Top of Data extracts
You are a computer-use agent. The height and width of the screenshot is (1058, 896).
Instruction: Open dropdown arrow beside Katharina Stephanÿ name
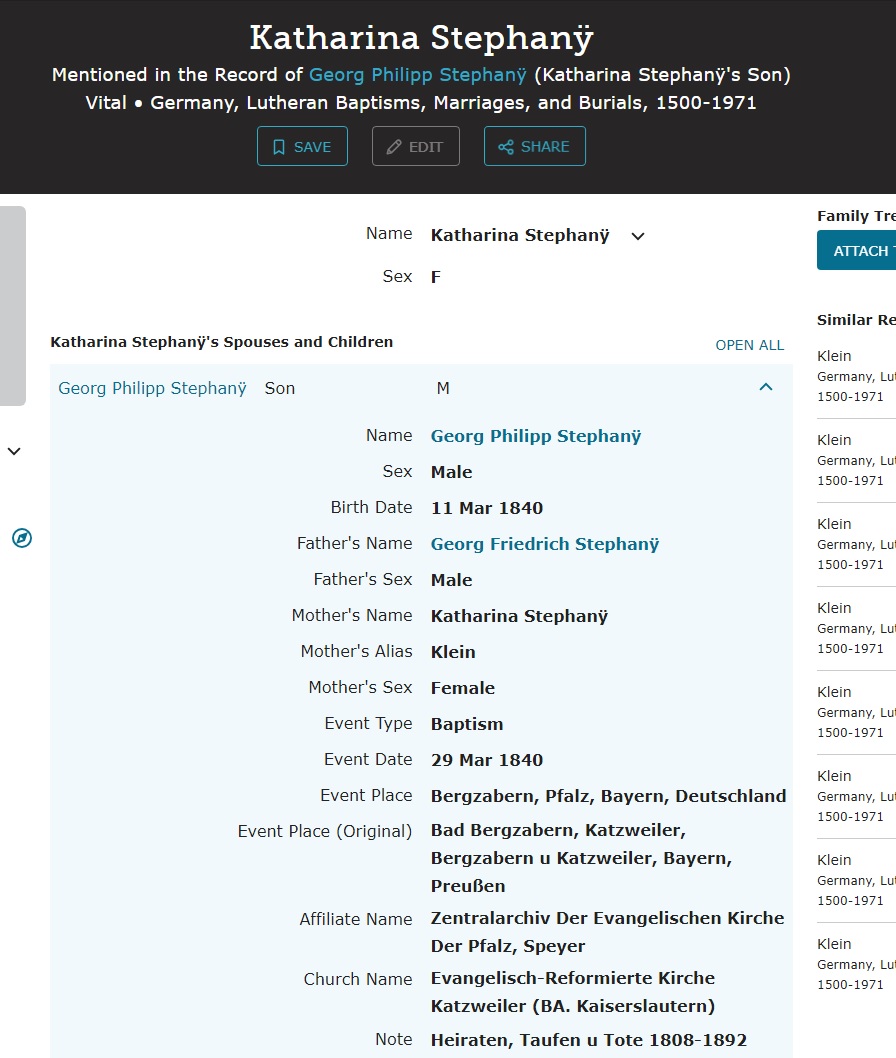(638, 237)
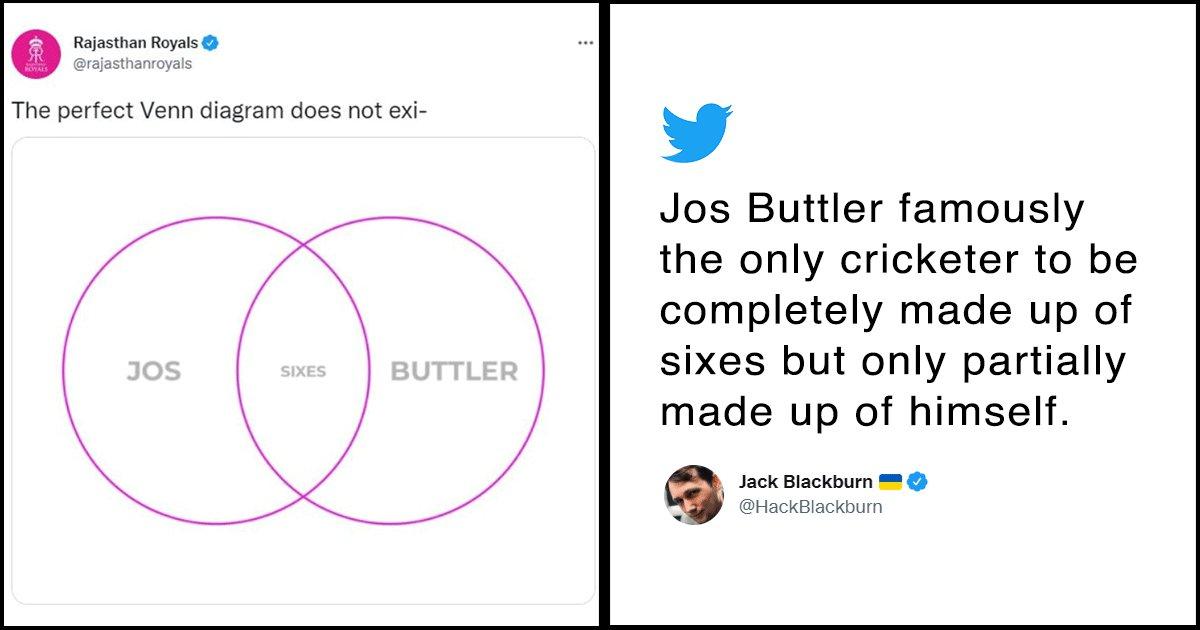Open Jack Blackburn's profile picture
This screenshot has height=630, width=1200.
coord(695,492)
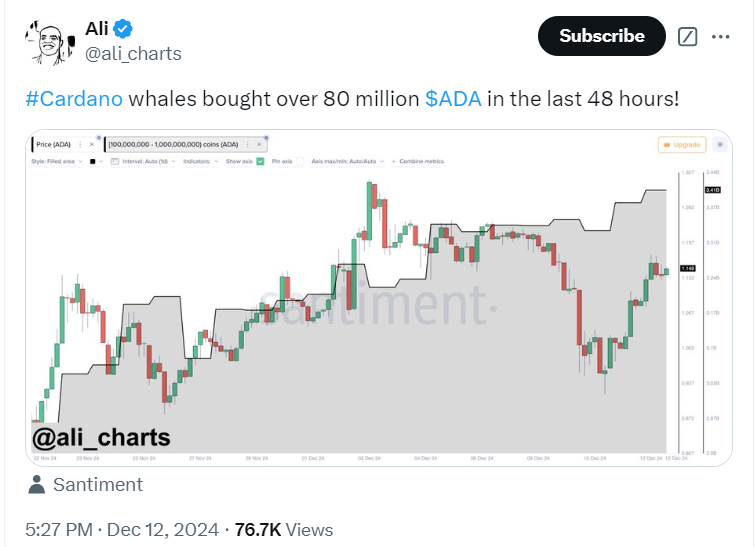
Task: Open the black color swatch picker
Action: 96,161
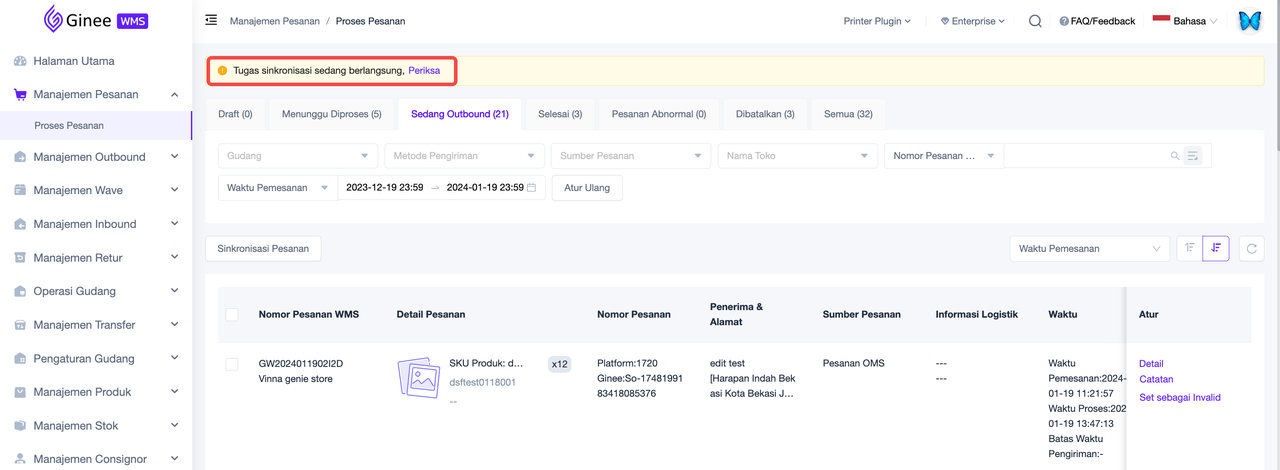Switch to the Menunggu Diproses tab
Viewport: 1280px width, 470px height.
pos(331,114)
Bottom of Data extracts
Top of Data extracts
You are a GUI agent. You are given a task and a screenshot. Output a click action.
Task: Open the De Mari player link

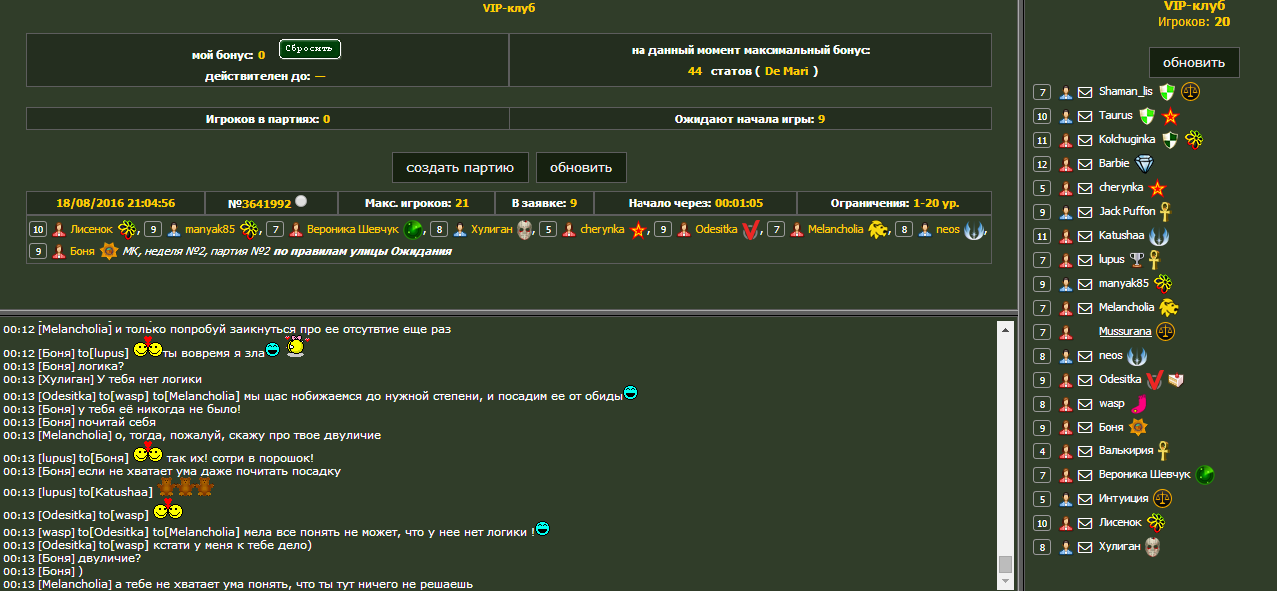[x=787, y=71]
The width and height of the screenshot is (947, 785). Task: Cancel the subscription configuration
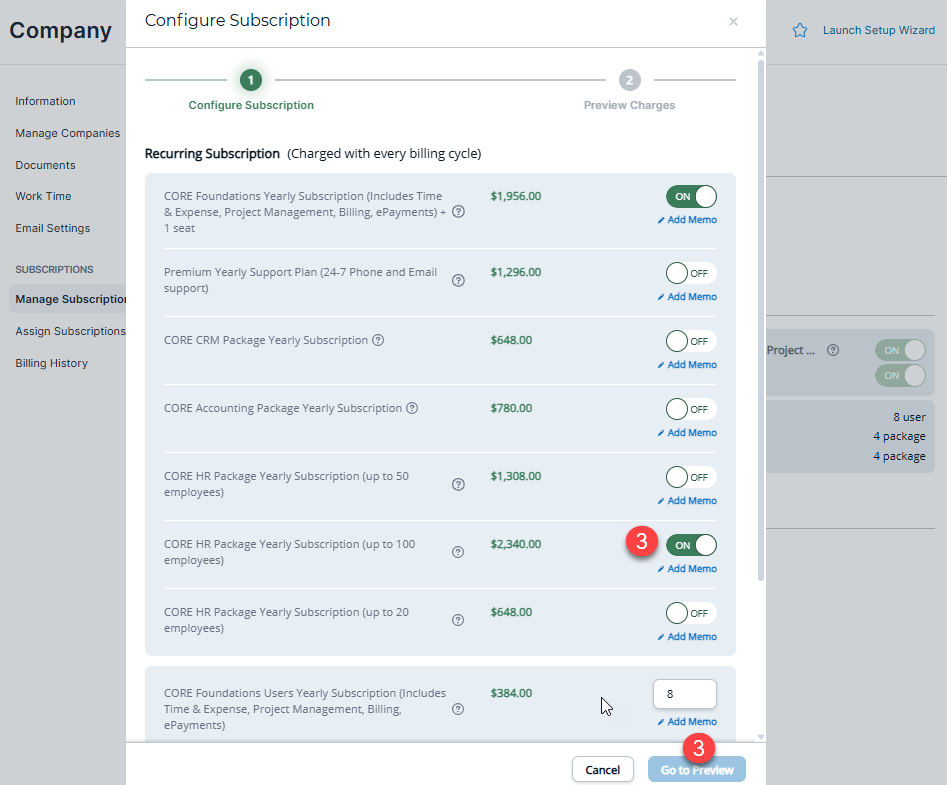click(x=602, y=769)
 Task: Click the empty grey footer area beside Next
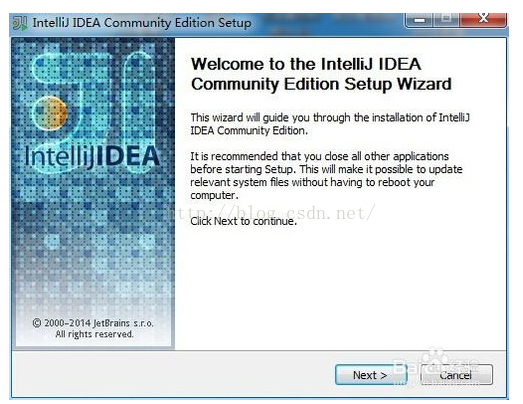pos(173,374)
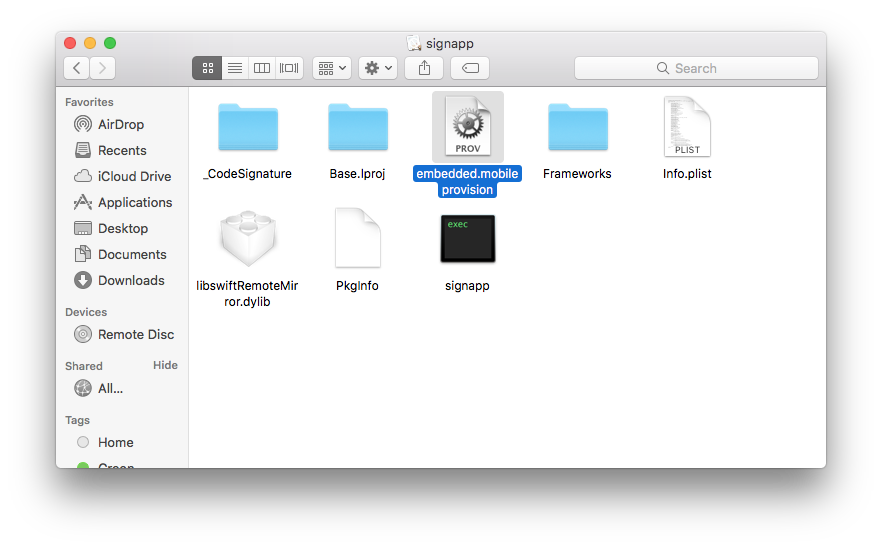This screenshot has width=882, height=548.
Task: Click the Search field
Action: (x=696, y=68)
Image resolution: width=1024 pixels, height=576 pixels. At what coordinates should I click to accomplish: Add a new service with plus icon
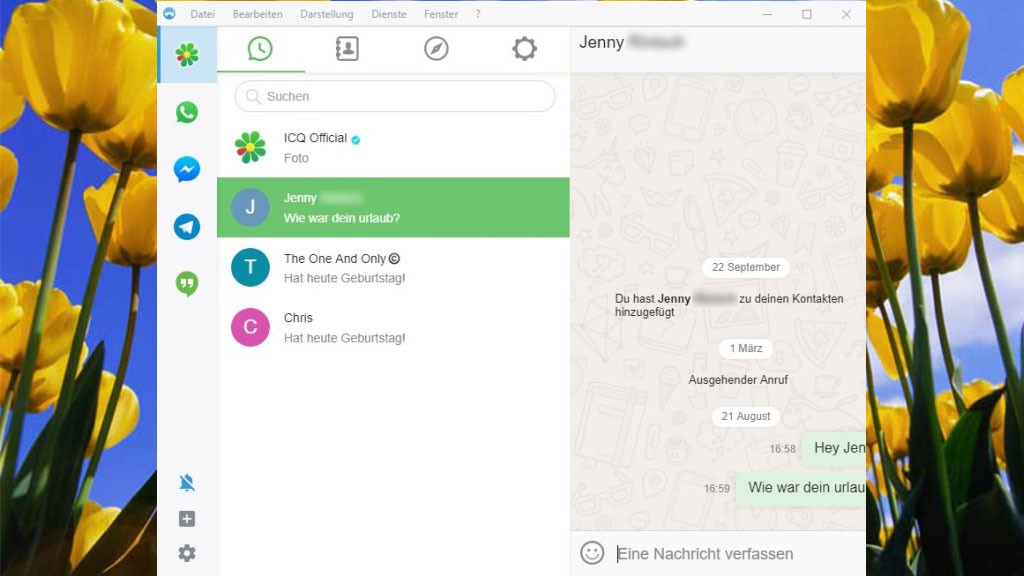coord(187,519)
Bottom of Data extracts
Top of Data extracts
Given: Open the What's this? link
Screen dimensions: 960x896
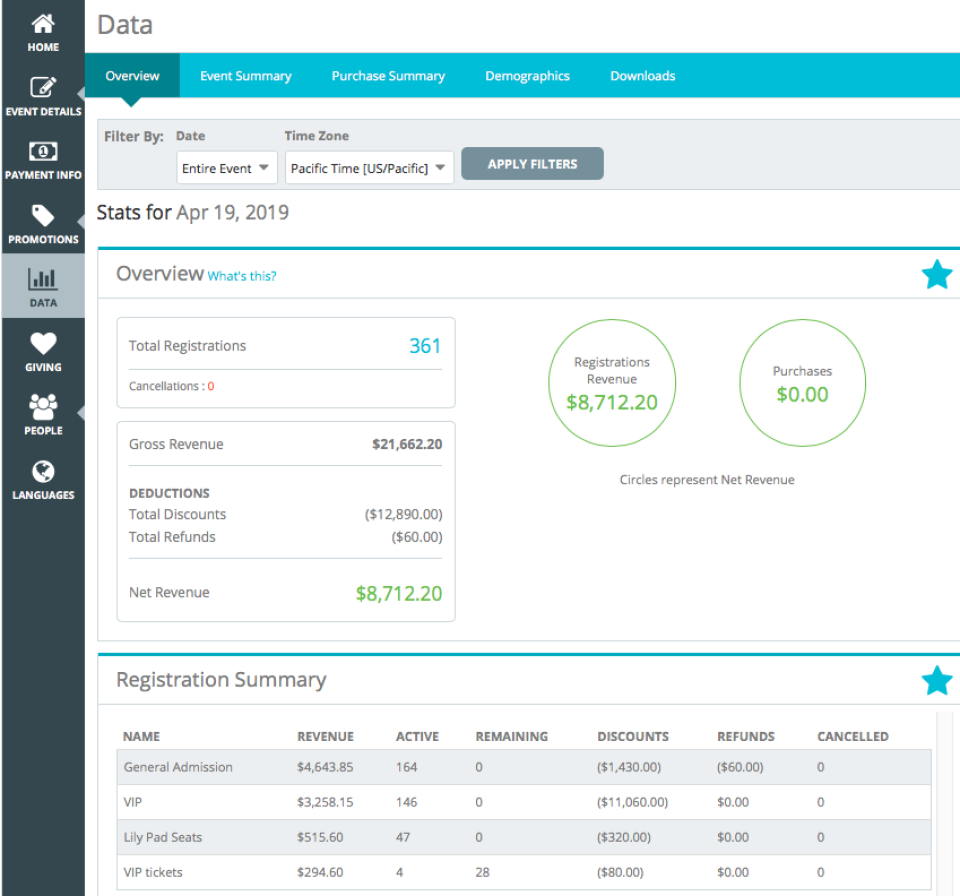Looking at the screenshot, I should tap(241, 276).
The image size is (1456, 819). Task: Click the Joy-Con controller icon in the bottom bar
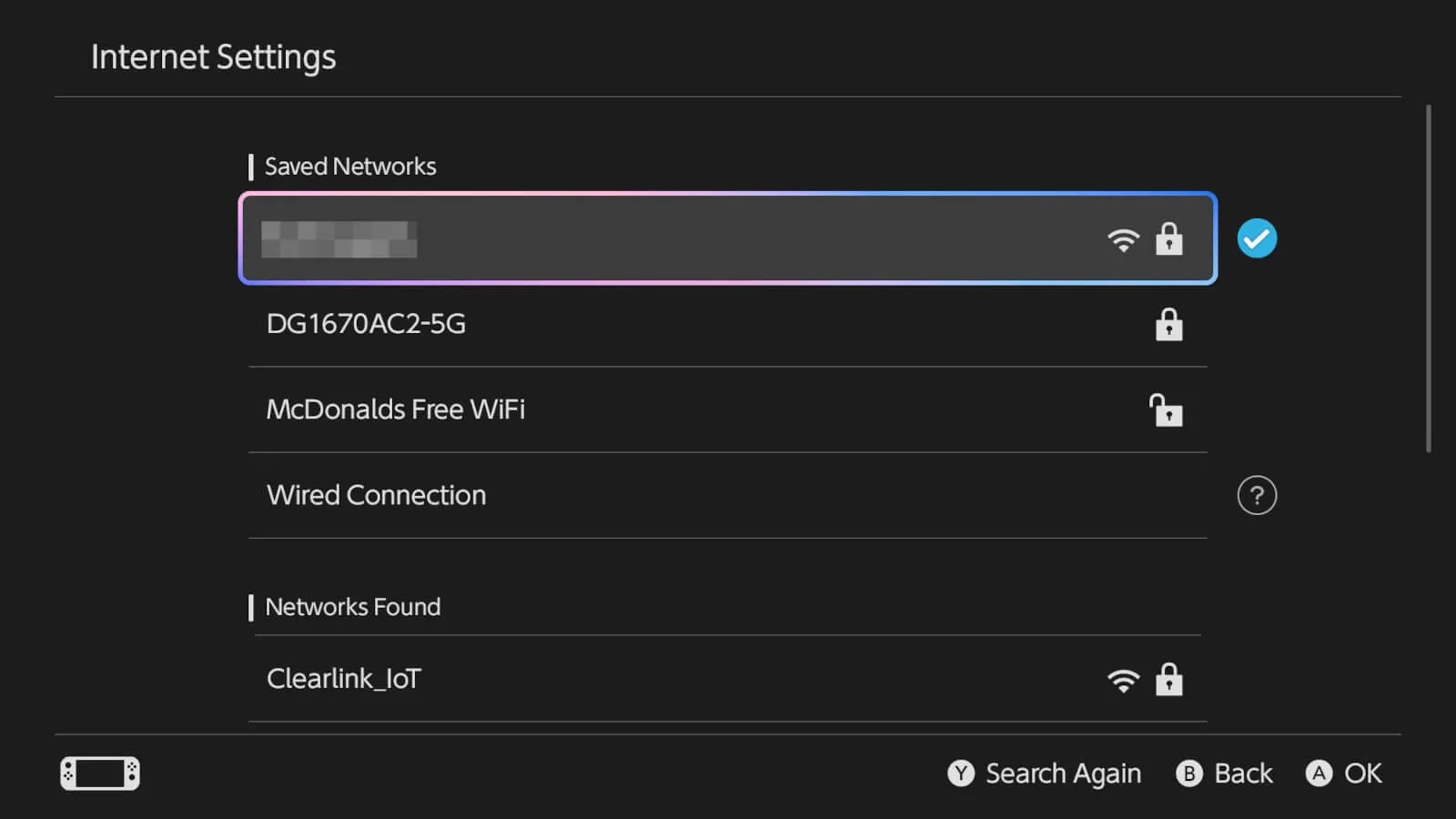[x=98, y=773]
Bottom of Data extracts
Your goal >>
Collect every line above that contains the word "agent".

Solution to this exercise >>
You are a computer-use agent. The height and width of the screenshot is (1058, 896).
You are a GUI agent. You are given a task and a screenshot. Output a click action.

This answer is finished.